◆ **Task goal**
Reproduce word for word the listing from the line with "At what coordinates should I click to accomplish: Click" up to and including the line with "coord(197,287)", and nothing else.

◆ **Data**
※ ※ ※

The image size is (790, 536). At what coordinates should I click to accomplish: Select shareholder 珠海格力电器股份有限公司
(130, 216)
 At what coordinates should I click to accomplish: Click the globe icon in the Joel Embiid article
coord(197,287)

※ ※ ※

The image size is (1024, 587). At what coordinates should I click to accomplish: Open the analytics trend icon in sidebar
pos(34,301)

※ ※ ※

◆ **Solution for this task**
 At what coordinates should I click to accomplish: Click the globe icon in the Joel Embiid article
coord(197,287)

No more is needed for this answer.